WHAT IS NEEDED
The passage on special education below has a numbered list. Name every disability category in that list.

PASSAGE TO READ

—————

Not every student in the special education program is the same and students with different disabilities require different types of assistance. Click on any of the blue links below for more information on a specific category. (NOTE: You must have pop-up windows enabled to allow this to work.) Or, click here for a PowerPoint presentation on Disability Definitions.

For children three years of age and older, federal education law identifies thirteen categories of disabilities that qualify children for special education:

  1. Mental retardation .... a condition in which a person has trouble learning, absorbing, and practicing everyday skills, which delays them from being able to take care of themselves and interact with others,
  2. Specific learning disabilities .... obstacles to the learning process that hinder a person’s full ability to be educated. These disabilities still allow the person to learn, he/she just has to find alternate ways to do this.
  3. Serious emotional disturbance .... that persists over a long period of time and adversely affects the child's educational performance.

—————

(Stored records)
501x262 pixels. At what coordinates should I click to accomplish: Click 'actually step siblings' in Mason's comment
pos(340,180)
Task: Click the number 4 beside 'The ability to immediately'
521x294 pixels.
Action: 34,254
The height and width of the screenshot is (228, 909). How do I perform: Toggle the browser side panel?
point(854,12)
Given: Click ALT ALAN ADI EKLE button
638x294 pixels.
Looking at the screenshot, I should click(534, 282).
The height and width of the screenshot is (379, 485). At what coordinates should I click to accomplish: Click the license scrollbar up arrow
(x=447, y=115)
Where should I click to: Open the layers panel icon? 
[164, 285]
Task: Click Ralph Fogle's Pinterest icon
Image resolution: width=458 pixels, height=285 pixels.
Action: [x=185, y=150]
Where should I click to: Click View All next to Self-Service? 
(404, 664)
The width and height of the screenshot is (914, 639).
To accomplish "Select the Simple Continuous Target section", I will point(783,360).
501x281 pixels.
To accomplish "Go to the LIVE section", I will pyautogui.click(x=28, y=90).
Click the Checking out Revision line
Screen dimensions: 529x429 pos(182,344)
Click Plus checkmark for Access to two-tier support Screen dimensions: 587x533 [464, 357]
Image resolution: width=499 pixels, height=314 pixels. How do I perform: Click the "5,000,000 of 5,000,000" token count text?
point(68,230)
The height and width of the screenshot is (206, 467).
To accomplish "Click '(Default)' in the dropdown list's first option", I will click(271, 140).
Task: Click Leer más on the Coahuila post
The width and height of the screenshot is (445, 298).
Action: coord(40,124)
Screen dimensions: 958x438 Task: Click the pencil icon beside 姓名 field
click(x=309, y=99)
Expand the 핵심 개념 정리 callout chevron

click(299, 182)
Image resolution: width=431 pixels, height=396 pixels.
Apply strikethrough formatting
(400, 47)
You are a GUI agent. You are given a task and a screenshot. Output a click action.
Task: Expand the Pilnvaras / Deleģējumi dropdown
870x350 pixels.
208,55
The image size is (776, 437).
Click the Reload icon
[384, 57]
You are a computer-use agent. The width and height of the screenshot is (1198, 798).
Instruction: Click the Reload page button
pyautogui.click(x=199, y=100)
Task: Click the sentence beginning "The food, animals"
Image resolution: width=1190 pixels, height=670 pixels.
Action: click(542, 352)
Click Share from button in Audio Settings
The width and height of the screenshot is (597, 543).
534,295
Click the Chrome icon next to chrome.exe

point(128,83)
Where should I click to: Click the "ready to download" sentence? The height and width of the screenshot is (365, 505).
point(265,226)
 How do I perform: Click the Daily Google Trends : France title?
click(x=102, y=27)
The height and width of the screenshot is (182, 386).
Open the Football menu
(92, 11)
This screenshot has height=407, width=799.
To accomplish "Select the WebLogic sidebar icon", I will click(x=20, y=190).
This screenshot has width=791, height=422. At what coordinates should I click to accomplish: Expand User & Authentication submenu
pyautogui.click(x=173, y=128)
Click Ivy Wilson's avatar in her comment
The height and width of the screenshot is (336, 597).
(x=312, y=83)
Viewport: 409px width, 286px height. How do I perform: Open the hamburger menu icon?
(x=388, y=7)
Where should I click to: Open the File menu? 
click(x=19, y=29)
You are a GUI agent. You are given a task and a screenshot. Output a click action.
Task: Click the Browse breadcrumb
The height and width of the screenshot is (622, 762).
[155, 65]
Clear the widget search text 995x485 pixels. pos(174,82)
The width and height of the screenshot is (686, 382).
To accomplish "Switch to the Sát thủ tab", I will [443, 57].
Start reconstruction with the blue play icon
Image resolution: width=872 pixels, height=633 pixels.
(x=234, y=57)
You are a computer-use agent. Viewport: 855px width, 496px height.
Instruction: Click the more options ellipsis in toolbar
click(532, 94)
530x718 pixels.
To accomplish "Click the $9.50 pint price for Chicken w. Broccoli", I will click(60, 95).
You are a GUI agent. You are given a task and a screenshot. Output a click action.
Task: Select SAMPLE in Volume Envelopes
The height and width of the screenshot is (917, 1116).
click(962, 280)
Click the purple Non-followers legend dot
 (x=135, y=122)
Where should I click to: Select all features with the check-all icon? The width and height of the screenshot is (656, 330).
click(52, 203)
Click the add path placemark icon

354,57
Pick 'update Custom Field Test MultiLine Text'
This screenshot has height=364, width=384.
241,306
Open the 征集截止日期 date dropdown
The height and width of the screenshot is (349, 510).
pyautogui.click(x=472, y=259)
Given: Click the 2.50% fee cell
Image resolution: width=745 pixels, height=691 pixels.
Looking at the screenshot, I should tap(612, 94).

—————

OUTPUT OF THE EXERCISE
Mental retardation
Specific learning disabilities
Serious emotional disturbance